Exercise directions
Copy the records below without altering a single word.

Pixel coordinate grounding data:
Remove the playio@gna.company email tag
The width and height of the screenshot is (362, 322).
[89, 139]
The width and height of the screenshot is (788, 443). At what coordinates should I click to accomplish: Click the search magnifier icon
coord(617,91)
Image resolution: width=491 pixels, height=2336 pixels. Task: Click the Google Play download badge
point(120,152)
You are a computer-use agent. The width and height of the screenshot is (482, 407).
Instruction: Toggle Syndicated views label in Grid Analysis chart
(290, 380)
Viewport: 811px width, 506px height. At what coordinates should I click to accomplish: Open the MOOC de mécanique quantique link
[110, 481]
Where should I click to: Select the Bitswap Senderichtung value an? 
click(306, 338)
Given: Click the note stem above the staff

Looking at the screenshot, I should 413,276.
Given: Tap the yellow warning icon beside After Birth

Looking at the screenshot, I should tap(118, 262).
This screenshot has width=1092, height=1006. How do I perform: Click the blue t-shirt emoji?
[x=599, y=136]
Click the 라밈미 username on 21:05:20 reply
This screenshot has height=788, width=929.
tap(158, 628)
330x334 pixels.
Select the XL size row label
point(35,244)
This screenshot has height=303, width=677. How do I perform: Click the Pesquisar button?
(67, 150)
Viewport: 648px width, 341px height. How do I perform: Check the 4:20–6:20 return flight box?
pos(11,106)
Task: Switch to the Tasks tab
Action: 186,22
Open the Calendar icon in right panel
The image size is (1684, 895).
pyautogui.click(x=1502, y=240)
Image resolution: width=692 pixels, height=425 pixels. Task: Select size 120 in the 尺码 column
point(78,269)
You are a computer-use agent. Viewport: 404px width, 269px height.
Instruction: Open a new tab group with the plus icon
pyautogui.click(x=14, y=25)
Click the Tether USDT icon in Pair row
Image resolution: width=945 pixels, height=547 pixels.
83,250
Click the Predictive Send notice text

Result for this exercise
Remove the playio@gna.company email tag
The width and height of the screenshot is (362, 322).
[89, 139]
The width and height of the screenshot is (788, 443). At what coordinates should I click to accomplish: Click the search magnifier icon
coord(617,91)
Image resolution: width=491 pixels, height=2336 pixels. Task: Click the Google Play download badge
point(120,152)
You are a computer-use agent. The width and height of the screenshot is (482, 407).
Instruction: Toggle Syndicated views label in Grid Analysis chart
(290, 380)
Viewport: 811px width, 506px height. At what coordinates should I click to accomplish: Open the MOOC de mécanique quantique link
[110, 481]
Where should I click to: Select the Bitswap Senderichtung value an? 
click(306, 338)
Given: Click the note stem above the staff

Looking at the screenshot, I should 413,276.
Given: Tap the yellow warning icon beside After Birth

Looking at the screenshot, I should tap(118, 262).
This screenshot has width=1092, height=1006. How do I perform: Click the blue t-shirt emoji?
[x=599, y=136]
Click the 라밈미 username on 21:05:20 reply
This screenshot has height=788, width=929.
tap(158, 628)
330x334 pixels.
Select the XL size row label
point(35,244)
This screenshot has height=303, width=677. How do I perform: Click the Pesquisar button?
(67, 150)
Viewport: 648px width, 341px height. How do I perform: Check the 4:20–6:20 return flight box?
pos(11,106)
Task: Switch to the Tasks tab
Action: 186,22
Open the Calendar icon in right panel
The image size is (1684, 895).
pyautogui.click(x=1502, y=240)
Image resolution: width=692 pixels, height=425 pixels. Task: Select size 120 in the 尺码 column
point(78,269)
You are a computer-use agent. Viewport: 404px width, 269px height.
Instruction: Open a new tab group with the plus icon
pyautogui.click(x=14, y=25)
Click the Tether USDT icon in Pair row
Image resolution: width=945 pixels, height=547 pixels.
83,250
Click the Predictive Send notice text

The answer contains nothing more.